§ DIRECTIVE 1
Copy down the records word for word, beginning with the line that contains "Image resolution: width=1116" and ending with the line that contains "I will 91,223.", both of those lines included.

§ EXCERPT

Daly estimated the NHL lost $100 million from the cancellation of the entire preseason and would be out another $140 million to $150 million with the regular-season losses. He wouldn't speculate when more games would be trimmed from the schedule or how long it would take to get the league up and running if a deal is finally reached.
"It's a disappointment. There is no way around that," Daly said. "I certainly hoped and would have expected we would be in a different place today. I would've expected we would've had an agreement, I would've expected we would have been dropping the puck.
"In retrospect, I look back at it, and while we were all hopeful during the course of the summer that there was plenty of time to get a deal done, maybe the fault lies in the fact that we didn't start negotiations until June 29. That goes back to the level of urgency maybe with the players' association and not being prepared to have those discussions."
The NHL still says it is waiting for a new proposal from the union, with the owners adamant players accept a significant drop from the 57 percent of revenue they received under the salary cap in the last contract. The players don't want what they consider massive cuts at a time when the overall revenue pot reached record numbers ($3.3 billion) last year.

§ INPUT FOR THIS TASK
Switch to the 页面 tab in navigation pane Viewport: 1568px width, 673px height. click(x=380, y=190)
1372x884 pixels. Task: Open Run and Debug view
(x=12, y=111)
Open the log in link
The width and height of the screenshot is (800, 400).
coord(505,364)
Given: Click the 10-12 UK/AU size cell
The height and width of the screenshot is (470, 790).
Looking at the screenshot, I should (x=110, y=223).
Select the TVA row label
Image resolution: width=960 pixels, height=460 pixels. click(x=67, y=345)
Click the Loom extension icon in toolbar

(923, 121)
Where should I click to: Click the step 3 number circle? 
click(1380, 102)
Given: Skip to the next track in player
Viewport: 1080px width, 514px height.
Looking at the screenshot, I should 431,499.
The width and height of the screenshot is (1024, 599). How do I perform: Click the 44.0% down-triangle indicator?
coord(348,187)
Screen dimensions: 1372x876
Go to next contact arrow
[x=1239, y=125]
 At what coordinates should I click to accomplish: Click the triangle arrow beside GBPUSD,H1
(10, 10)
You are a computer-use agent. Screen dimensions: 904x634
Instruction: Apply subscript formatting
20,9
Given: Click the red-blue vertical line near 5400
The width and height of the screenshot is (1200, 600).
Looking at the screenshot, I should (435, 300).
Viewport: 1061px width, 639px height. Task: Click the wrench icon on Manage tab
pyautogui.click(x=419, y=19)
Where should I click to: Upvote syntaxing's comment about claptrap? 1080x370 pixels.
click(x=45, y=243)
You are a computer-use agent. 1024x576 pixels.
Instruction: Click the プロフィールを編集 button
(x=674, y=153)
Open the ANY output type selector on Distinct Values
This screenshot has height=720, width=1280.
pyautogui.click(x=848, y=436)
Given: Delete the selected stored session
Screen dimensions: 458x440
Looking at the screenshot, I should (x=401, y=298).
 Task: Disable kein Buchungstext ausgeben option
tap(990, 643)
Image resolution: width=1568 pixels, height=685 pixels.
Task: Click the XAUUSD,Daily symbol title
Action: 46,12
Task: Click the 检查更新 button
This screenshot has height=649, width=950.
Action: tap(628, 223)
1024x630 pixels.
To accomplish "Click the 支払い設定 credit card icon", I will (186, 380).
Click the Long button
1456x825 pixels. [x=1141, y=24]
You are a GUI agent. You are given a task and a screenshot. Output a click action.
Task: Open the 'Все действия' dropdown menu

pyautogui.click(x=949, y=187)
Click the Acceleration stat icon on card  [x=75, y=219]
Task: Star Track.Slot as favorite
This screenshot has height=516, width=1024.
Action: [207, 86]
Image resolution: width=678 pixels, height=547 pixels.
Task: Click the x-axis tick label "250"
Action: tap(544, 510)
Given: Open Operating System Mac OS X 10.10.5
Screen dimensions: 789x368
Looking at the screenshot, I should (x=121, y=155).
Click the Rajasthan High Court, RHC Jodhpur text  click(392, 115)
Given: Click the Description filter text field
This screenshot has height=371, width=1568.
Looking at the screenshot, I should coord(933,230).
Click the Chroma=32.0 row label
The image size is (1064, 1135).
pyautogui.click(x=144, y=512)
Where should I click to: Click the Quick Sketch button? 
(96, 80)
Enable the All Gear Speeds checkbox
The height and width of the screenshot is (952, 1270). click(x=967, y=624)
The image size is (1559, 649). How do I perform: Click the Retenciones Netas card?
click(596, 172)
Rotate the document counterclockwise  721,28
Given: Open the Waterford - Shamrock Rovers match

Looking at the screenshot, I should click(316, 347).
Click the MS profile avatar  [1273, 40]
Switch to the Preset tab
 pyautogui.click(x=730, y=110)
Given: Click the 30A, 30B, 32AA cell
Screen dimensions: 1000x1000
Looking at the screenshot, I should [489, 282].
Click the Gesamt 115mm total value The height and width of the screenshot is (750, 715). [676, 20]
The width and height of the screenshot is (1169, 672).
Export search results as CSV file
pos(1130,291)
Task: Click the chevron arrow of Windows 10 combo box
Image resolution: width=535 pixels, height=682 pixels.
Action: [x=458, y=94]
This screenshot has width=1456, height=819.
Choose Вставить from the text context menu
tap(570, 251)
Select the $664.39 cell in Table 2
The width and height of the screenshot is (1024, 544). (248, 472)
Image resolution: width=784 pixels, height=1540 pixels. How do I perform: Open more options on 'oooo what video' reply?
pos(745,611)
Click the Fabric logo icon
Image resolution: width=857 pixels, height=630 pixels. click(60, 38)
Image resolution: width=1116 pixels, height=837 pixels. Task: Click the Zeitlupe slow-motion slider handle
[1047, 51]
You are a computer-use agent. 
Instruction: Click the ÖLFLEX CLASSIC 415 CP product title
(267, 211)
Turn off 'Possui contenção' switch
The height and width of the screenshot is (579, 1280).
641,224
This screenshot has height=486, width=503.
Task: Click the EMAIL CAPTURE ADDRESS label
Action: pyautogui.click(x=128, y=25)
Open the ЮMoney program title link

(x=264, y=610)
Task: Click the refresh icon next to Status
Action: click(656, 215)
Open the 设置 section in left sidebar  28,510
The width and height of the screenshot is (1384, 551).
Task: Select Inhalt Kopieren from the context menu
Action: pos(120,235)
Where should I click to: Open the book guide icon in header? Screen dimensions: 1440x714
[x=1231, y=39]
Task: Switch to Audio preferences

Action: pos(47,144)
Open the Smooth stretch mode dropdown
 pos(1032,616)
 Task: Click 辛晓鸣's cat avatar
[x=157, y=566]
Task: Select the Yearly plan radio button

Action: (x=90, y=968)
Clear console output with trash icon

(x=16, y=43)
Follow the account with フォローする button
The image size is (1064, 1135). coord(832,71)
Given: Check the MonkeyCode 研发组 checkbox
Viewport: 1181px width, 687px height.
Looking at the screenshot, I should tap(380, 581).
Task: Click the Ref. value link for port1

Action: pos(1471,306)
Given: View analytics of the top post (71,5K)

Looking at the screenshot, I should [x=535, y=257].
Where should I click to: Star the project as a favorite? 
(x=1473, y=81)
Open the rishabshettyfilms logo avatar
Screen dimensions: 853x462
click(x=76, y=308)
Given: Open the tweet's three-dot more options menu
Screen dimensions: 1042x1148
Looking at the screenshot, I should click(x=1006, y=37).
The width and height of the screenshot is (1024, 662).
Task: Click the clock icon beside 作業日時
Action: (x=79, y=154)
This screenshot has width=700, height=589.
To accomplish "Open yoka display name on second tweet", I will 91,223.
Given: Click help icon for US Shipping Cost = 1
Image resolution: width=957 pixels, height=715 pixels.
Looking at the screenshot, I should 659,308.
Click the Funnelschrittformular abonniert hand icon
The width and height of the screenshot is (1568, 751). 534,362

§ DIRECTIVE 2
Write the next part of the excerpt about the NHL labor talks, picking up after its final sentence.

§ EXERCISE OUTPUT 1
Image resolution: width=1116 pixels, height=837 pixels. Task: Click the Zeitlupe slow-motion slider handle
[1047, 51]
You are a computer-use agent. 
Instruction: Click the ÖLFLEX CLASSIC 415 CP product title
(267, 211)
Turn off 'Possui contenção' switch
The height and width of the screenshot is (579, 1280).
641,224
This screenshot has height=486, width=503.
Task: Click the EMAIL CAPTURE ADDRESS label
Action: pyautogui.click(x=128, y=25)
Open the ЮMoney program title link

(x=264, y=610)
Task: Click the refresh icon next to Status
Action: click(656, 215)
Open the 设置 section in left sidebar  28,510
The width and height of the screenshot is (1384, 551).
Task: Select Inhalt Kopieren from the context menu
Action: pos(120,235)
Where should I click to: Open the book guide icon in header? Screen dimensions: 1440x714
[x=1231, y=39]
Task: Switch to Audio preferences

Action: pos(47,144)
Open the Smooth stretch mode dropdown
 pos(1032,616)
 Task: Click 辛晓鸣's cat avatar
[x=157, y=566]
Task: Select the Yearly plan radio button

Action: (x=90, y=968)
Clear console output with trash icon

(x=16, y=43)
Follow the account with フォローする button
The image size is (1064, 1135). coord(832,71)
Given: Check the MonkeyCode 研发组 checkbox
Viewport: 1181px width, 687px height.
Looking at the screenshot, I should tap(380, 581).
Task: Click the Ref. value link for port1

Action: pos(1471,306)
Given: View analytics of the top post (71,5K)

Looking at the screenshot, I should [x=535, y=257].
Where should I click to: Star the project as a favorite? 
(x=1473, y=81)
Open the rishabshettyfilms logo avatar
Screen dimensions: 853x462
click(x=76, y=308)
Given: Open the tweet's three-dot more options menu
Screen dimensions: 1042x1148
Looking at the screenshot, I should click(x=1006, y=37).
The width and height of the screenshot is (1024, 662).
Task: Click the clock icon beside 作業日時
Action: (x=79, y=154)
This screenshot has width=700, height=589.
To accomplish "Open yoka display name on second tweet", I will 91,223.

§ EXERCISE OUTPUT 2
"For most of the last few weeks, unless it was on their terms, unless we've had a proposal they don't seem very interested in discussing the core economics," Steve Fehr said. "Let's keep in mind that they are the ones who started this with a request for a 24 percent rollback, which they've inched back a little, in addition to putting proposals on the table that would severely limit and curtail player contracting rights which had the predictable result of provoking players.
"It is further compounded by their strategy of first lock out and then see what happens. That is why we are in this mess today."
Daly disagreed.
"We've been down that road a couple of times and it continues to be our belief the union has made one meaningful proposal in this entire process -- that was on Aug. 14. Now they have made it three times, and they are suggesting that it is three different proposals. It wasn't," he said. "Bottom line is it is difficult to understand why we should make a third proposal in their direction. At some point we've got to see a willingness from the players' association to compromise because they haven't shown any willingness to compromise at this point."